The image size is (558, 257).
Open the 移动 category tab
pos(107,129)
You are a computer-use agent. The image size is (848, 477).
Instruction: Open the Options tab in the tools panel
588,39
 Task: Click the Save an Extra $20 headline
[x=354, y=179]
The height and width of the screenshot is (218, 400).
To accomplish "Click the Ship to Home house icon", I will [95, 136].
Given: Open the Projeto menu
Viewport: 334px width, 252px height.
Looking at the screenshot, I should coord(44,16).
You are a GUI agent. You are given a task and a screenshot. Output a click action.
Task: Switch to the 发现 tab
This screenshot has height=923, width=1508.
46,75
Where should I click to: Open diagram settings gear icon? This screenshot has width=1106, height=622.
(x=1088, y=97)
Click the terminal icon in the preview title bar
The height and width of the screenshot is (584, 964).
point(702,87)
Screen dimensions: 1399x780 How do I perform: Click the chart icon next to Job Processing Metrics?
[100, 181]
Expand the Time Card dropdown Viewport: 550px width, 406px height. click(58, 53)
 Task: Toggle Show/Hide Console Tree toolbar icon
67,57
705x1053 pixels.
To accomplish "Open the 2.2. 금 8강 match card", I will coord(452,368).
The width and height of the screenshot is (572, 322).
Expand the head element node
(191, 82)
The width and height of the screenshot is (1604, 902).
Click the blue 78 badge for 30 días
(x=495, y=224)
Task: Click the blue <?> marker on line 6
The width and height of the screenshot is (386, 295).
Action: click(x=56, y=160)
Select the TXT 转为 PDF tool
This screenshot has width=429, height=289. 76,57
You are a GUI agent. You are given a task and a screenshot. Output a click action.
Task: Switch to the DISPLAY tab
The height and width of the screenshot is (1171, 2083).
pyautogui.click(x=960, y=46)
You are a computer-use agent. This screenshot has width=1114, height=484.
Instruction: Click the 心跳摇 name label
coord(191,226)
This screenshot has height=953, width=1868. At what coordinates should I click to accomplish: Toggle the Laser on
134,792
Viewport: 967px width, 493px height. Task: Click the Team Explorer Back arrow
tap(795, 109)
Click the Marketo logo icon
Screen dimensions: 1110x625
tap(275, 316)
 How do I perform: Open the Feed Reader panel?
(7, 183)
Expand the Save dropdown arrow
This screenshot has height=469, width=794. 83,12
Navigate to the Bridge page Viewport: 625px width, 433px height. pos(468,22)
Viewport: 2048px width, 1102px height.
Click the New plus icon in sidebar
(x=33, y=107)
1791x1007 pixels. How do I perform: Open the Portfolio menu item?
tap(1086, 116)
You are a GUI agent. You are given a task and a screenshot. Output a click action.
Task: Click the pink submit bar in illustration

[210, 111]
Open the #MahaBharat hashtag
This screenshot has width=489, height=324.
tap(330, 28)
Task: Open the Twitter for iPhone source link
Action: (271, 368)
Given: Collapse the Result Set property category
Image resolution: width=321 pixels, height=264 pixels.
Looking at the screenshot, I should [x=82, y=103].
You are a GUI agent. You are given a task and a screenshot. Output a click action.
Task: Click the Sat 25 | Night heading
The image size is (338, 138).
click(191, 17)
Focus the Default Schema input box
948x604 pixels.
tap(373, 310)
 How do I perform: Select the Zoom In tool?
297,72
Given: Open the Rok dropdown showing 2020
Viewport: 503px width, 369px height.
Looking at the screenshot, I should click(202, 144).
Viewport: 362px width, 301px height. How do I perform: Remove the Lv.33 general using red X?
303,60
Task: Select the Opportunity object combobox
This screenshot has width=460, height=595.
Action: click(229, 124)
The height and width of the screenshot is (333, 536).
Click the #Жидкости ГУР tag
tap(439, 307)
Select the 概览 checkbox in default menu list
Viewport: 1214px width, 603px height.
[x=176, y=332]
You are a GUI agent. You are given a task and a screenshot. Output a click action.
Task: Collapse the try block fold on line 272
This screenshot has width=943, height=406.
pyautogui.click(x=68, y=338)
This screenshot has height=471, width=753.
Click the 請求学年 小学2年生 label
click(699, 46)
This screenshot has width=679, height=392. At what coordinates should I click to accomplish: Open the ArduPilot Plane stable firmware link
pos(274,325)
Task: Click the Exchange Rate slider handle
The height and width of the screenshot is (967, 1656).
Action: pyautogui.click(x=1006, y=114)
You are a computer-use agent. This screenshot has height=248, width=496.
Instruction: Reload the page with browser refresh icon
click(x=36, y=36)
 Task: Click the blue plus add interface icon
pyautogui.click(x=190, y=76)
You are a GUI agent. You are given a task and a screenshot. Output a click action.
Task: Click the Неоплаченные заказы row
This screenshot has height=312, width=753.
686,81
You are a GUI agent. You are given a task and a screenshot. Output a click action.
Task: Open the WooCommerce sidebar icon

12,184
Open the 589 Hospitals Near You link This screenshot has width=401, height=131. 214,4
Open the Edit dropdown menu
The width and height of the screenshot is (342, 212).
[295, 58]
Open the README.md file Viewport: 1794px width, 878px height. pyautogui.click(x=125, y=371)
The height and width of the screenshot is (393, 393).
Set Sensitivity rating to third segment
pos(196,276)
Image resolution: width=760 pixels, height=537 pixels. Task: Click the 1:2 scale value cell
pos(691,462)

====

- _TASK OBJECTIVE_
Please render the rows from the line containing "Task: Click the blue <?> marker on line 6" to the line containing "Looking at the screenshot, I should [x=82, y=103].", both included, as a Markdown table with the columns No. and Line, numbering each line and skipping blank ones.

- _ANSWER_
| No. | Line |
|---|---|
| 1 | Task: Click the blue <?> marker on line 6 |
| 2 | The width and height of the screenshot is (386, 295). |
| 3 | Action: click(x=56, y=160) |
| 4 | Select the TXT 转为 PDF tool |
| 5 | This screenshot has width=429, height=289. 76,57 |
| 6 | You are a GUI agent. You are given a task and a screenshot. Output a click action. |
| 7 | Task: Switch to the DISPLAY tab |
| 8 | The height and width of the screenshot is (1171, 2083). |
| 9 | pyautogui.click(x=960, y=46) |
| 10 | You are a computer-use agent. This screenshot has width=1114, height=484. |
| 11 | Instruction: Click the 心跳摇 name label |
| 12 | coord(191,226) |
| 13 | This screenshot has height=953, width=1868. At what coordinates should I click to accomplish: Toggle the Laser on |
| 14 | 134,792 |
| 15 | Viewport: 967px width, 493px height. Task: Click the Team Explorer Back arrow |
| 16 | tap(795, 109) |
| 17 | Click the Marketo logo icon |
| 18 | Screen dimensions: 1110x625 |
| 19 | tap(275, 316) |
| 20 |  How do I perform: Open the Feed Reader panel? |
| 21 | (7, 183) |
| 22 | Expand the Save dropdown arrow |
| 23 | This screenshot has height=469, width=794. 83,12 |
| 24 | Navigate to the Bridge page Viewport: 625px width, 433px height. pos(468,22) |
| 25 | Viewport: 2048px width, 1102px height. |
| 26 | Click the New plus icon in sidebar |
| 27 | (x=33, y=107) |
| 28 | 1791x1007 pixels. How do I perform: Open the Portfolio menu item? |
| 29 | tap(1086, 116) |
| 30 | You are a GUI agent. You are given a task and a screenshot. Output a click action. |
| 31 | Task: Click the pink submit bar in illustration |
| 32 | [210, 111] |
| 33 | Open the #MahaBharat hashtag |
| 34 | This screenshot has width=489, height=324. |
| 35 | tap(330, 28) |
| 36 | Task: Open the Twitter for iPhone source link |
| 37 | Action: (271, 368) |
| 38 | Given: Collapse the Result Set property category |
| 39 | Image resolution: width=321 pixels, height=264 pixels. |
| 40 | Looking at the screenshot, I should [x=82, y=103]. |